His typically strong comments are likely to rile the Kremlin which has accused Washington of fuelling tensions by emboldening Georgian President Mikheil Saakashvili, a U.S.-educated lawyer with close ties to President  Bush's administration.

"After your nation won its freedom in the Rose Revolution, America came to the aid of this courageous young democracy," Cheney told reporters, referring to the peaceful revolution in 2003 which brought Saakashvili to power.

"We are doing so again as you work to overcome an invasion of your sovereign territory and an illegitimate, unilateral attempt to change your country's borders by force that has been universally condemned by the free world," Cheney said, standing next to Saakashvili on his first visit to Tbilisi.

Cheney, on a tour of U.S. allies in the region that started on Wednesday in Azerbaijan, said Russia's actions had cast "grave doubt" on its intentions and reliability as a partner, both in the region and internationally.

Energy corridor
Both Azerbaijan and Georgia are links in the chain of a Western-backed energy corridor bypassing Russia which the West fears could be in jeopardy following the Kremlin's military thrust into Georgia.

Moscow has said it acted in Georgia to prevent what it called genocide when Tbilisi launched its military push into pro-Russian South Ossetia on August 7.

The Kremlin subsequently recognized South Ossetia and a second rebel region, Abkhazia, as independent states, drawing condemnation from Washington and Europe.

Only Nicaragua has followed Moscow's example on recognition and Russia's ex-Soviet security allies in the Collective Security Treaty Organisation stopped short of doing so, although they did blame Georgia for the conflict.

Russia has defied the West by keeping troops in a "buffer zone" on Georgian territory, a move the United States and European Union say violates a French-brokered peace plan. Moscow says the troops are needed to provide security and are not at odds with the ceasefire.

Few options
Cheney reiterated support for Georgia's bid to join NATO, calling it a defensive alliance that posed no threat to Russia.

He said he had also assured Saakashvili in one-on-one talks that lasted over an hour of the U.S. commitment to keeping the breakaway regions within Georgia. Cheney urged a peaceful resolution of the dispute, saying the long-term security of the region was at stake.

The United States has considered moves to punish Moscow for its intervention in Georgia, such as scrapping a lucrative civil nuclear deal, but it has not announced any sanctions and the West appears to have few options for influencing Russia.

On Wednesday, the United States announced an aid package of more than $1 billion to help Georgia rebuild housing, transportation and other infrastructure destroyed in its five-day war with Russia.

Washington is also sending the USS Mount Whitney, a sophisticated command warship of the U.S. Sixth Fleet, to Georgia loaded with over 17 tonnes of humanitarian aid -- a move the Kremlin sees as a dangerous game of Black Sea brinkmanship.
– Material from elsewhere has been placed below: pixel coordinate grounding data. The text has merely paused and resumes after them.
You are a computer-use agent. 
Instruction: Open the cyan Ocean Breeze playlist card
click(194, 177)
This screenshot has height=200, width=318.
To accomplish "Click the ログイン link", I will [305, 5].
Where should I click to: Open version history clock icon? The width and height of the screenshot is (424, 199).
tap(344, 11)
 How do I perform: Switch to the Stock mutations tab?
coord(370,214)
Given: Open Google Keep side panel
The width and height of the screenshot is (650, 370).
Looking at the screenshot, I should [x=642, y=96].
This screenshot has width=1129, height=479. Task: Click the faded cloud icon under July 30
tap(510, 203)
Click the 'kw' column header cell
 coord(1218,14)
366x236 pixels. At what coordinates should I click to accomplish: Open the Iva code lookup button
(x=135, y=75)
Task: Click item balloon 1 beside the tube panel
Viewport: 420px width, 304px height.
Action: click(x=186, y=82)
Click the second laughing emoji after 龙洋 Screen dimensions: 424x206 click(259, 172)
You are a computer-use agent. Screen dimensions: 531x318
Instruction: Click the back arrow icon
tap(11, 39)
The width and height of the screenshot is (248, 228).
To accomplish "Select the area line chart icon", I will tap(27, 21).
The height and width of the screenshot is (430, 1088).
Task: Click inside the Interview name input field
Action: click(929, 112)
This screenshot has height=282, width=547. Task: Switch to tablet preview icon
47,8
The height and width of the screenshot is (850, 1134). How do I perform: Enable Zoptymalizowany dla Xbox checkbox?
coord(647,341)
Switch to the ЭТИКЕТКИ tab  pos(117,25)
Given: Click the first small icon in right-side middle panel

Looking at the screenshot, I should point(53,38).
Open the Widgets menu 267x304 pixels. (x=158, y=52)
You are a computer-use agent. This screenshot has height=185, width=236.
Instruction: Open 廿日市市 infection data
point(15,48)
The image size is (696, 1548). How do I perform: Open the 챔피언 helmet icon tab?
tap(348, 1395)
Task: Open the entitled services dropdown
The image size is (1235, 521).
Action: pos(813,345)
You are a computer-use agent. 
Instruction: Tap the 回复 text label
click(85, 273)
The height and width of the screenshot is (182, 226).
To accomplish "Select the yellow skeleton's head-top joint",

"America will help Georgia rebuild and regain its position as one of the world's fastest growing economies," Cheney said.

Saakashvili said Georgia had weathered a "terrible storm" and was ready now to plant "new seeds."

Ukraine visit
Before flying to Ukraine -- like Georgia an ex-Soviet country seeking NATO membership -- Cheney was briefed on humanitarian relief efforts and watched the unloading of a C130 transport plane carrying blankets, food rations and other supplies to the military section of Tbilisi airport, which was bombed by Russian forces last month.

U.S. officials say $37 million in U.S. humanitarian aid has arrived in Georgia since the war began last month.

Cheney's Ukraine visit comes at a time of significant political turbulence. President Viktor Yushchenko announced on Wednesday that Kiev's coalition government had collapsed and threatened to call a snap parliamentary election.

It would be the third election in as many years since the 2004 Orange Revolution swept Yushchenko to power on a promise of greater integration with the West.